───── Records to process

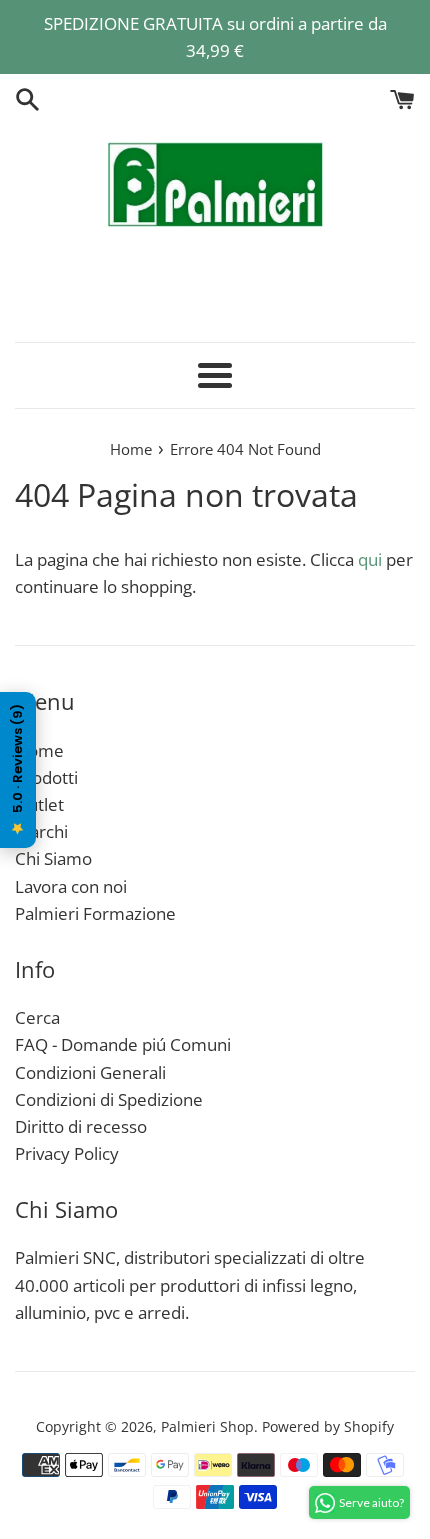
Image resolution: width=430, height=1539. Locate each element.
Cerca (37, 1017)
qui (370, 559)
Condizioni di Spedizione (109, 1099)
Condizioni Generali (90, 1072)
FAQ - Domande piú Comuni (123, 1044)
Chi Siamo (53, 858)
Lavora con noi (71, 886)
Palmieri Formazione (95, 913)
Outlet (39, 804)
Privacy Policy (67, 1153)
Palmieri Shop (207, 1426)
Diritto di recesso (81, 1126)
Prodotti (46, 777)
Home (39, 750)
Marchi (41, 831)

──────────
───── Records to process

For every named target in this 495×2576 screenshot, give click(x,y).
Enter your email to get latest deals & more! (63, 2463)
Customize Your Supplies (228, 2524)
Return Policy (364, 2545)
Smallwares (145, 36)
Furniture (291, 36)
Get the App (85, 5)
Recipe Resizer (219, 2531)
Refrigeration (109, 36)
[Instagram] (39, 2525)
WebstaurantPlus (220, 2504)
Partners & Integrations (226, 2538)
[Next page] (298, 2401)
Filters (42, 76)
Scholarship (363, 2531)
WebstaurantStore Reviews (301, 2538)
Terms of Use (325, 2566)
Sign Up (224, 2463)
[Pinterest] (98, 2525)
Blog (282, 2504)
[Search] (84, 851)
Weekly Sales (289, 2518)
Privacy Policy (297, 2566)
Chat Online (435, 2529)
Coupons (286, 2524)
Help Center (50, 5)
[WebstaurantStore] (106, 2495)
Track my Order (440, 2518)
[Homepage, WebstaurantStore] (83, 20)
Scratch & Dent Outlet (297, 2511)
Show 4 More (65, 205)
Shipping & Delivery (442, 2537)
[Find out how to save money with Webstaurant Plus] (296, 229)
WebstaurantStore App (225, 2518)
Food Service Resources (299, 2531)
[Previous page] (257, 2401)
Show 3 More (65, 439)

──────────
───── Records to process

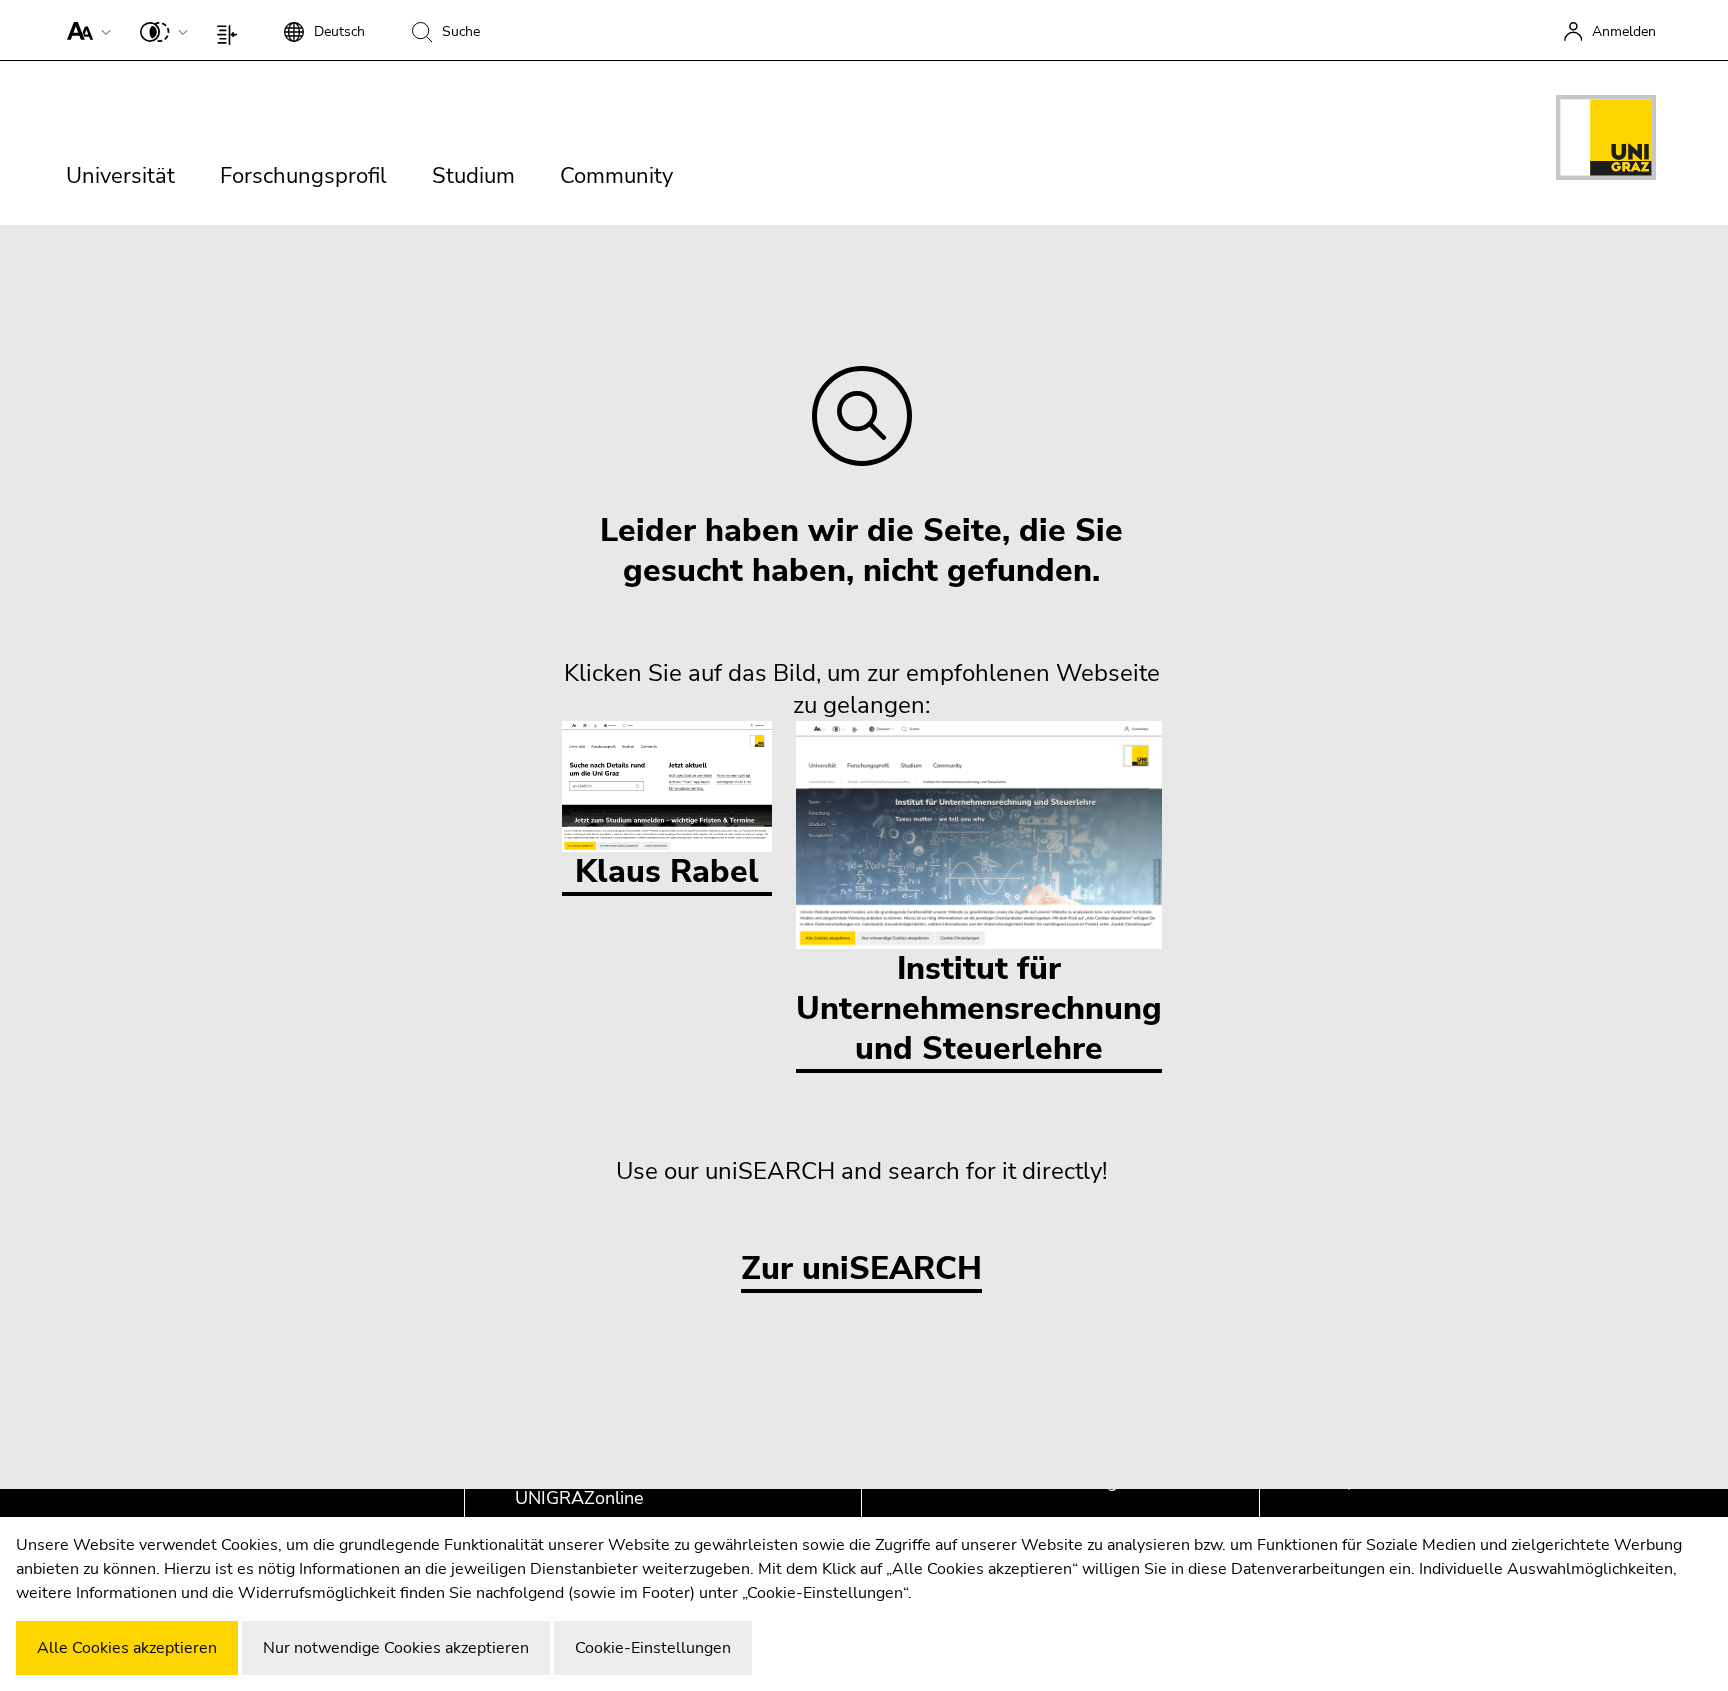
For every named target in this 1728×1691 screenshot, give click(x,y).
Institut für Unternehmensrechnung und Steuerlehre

──────────

What to do: Copy word for word the stretch of entries above from the line that has "Lavora con noi (71, 886)" through the line that has "Marchi (41, 831)", both ends included, and nothing outside it.

Solved exercise:
Lavora con noi (71, 886)
Palmieri Formazione (95, 913)
Outlet (39, 804)
Privacy Policy (67, 1153)
Palmieri Shop (207, 1426)
Diritto di recesso (81, 1126)
Prodotti (46, 777)
Home (39, 750)
Marchi (41, 831)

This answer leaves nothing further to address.